Sissy Danninger has published a German translation of ‘Une Européenne au pays des Kurdes’ (‘A European Woman in the Land of the Kurds’), the memoir of  Helene Krulich-Ghassemlou, widow of the Kurdish leader Abdol Rahman Ghassemlou who was assassinated by Iranian agents in Austria in 1989.

The German version is available online. Sissy has also written a preface in English which we republish here:

Translator’s preface

In her life Helene Krulich-Ghassemlou has simultaneously traversed the history of the Middle East and the centre of Europe since the 1950ies and literally learned some of its effects the hard way herself.

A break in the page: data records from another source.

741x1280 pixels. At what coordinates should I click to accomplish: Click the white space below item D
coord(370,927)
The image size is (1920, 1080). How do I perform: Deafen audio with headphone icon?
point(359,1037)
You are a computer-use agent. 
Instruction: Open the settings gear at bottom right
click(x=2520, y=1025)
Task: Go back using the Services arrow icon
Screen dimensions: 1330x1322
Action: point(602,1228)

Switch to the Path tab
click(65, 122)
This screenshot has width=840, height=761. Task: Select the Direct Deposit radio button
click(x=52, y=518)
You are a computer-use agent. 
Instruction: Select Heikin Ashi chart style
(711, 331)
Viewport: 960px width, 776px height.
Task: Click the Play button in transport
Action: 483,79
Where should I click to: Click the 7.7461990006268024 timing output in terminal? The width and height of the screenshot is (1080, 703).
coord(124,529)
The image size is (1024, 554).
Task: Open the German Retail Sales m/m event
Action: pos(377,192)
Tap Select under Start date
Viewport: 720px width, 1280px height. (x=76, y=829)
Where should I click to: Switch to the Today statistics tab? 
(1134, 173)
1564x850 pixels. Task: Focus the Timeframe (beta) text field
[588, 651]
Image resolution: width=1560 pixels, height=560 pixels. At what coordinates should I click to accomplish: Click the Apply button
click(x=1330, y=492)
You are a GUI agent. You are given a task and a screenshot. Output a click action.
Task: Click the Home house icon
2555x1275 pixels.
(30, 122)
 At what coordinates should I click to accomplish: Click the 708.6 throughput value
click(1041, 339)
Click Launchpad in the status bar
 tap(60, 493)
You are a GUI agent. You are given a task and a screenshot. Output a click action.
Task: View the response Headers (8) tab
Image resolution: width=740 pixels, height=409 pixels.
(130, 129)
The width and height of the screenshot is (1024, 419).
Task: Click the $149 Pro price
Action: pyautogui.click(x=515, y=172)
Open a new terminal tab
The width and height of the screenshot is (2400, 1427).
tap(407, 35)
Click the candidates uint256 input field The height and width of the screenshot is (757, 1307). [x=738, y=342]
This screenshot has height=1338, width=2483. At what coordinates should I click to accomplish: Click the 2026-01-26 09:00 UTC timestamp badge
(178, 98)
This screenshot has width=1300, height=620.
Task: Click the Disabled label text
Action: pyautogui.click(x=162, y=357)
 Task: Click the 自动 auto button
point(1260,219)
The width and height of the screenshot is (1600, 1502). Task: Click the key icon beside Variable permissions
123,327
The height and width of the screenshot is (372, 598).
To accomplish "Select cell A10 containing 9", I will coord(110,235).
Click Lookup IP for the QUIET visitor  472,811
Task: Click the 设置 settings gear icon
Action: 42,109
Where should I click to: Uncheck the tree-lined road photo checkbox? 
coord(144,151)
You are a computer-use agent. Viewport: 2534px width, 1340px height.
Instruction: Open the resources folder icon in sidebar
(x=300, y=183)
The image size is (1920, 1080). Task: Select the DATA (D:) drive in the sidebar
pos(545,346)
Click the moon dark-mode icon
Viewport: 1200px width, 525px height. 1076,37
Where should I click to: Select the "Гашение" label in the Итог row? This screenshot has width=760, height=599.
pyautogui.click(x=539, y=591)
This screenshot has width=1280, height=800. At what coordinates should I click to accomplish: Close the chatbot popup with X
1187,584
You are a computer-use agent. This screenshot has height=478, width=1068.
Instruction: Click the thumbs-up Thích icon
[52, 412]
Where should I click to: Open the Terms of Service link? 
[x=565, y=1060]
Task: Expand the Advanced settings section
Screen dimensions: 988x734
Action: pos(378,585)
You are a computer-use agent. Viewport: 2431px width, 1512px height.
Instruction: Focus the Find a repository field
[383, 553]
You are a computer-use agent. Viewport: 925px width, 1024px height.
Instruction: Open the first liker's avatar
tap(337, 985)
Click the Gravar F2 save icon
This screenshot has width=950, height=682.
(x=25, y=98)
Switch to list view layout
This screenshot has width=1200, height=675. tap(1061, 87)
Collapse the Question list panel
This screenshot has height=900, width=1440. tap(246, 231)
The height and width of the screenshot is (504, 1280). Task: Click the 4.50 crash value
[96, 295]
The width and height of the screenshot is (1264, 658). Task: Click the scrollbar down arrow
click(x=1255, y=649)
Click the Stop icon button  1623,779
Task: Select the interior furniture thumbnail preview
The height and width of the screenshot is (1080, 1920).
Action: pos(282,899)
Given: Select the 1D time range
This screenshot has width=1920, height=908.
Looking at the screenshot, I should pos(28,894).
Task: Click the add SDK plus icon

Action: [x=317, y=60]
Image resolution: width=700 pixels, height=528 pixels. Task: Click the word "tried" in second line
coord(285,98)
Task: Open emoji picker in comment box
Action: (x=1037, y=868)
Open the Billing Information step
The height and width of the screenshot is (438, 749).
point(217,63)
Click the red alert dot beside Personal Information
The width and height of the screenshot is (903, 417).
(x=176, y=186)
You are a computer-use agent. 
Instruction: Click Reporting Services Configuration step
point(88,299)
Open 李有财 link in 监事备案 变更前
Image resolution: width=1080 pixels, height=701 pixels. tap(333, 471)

The experiences and sufferings she collected seem to be almost too many for a single life.

She fell in love in the early 1950s in Prague and thus got into the Kurdish people’s fight for freedom and against suppression within at least four states in the Middle East, which at that time had already lasted for about a century and has not been won to the present day.

Mostly living as an “illegal” person, as a refugee or as a “foreigner” at least she became a contemporary witness as well as, shoulder to shoulder with the Kurds, a victim together with them:

  • in Iran from the shah’s dictatorship onwards to Khomeiny’s revolution and beyond his death up to the assassinations upon state order of two Iranian Kurdish leaders in Europe (Vienna 1989, Berlin 1992);
  • in Iraq from the dictatorial monarchy and its fall to Saddam’s dictatorship and to the new Autonomous Region of Kurdistan of our days;
  • in Syria’s capital Damascus as a refugee on her troublesome way back to Europe;
  • in her native country Czechoslovakia from the post-war occupation by the Soviets across the “Prague Spring” and its bloody extinction by the invasion of the Warsaw Pact-troops up to the “Velvet Revolution” and EU-membership;
  • and, finally, in Austria, which showed her and the Kurds a grimace of cowardice by persistently preventing any efficient clarification and legal prosecution of the murder of Abdul Rahman Ghassemlou, who had been one of the most important Kurdish leaders in history.

The Kurdish people’s struggle for their legitimate political, cultural and social (minority-) rights is a matter near to her heart, still. Today she lives in modest conditions in a suburb of Paris. There she wrote down her reminiscences during the past years. This very personal “history from below” was published in Paris in spring 2011 titled “Une Européenne au pays des Kurdes” by Karthala (280 pages, ISBN 987-2-8111-0509-9). All rights concerning the original edition are with the author and the publisher.

In order to enable German-speaking readers, especially Austrians, to get access to this thrilling document of contemporary history I translated and slightly modified it with the consent and the support of the author and put in online on my homepage for the time being. The copyright of this German version is mine.

May this peculiar “e-book” help as many readers as possible to strengthen their comprehension for inter-human, inter-cultural and political as well as historical conditions.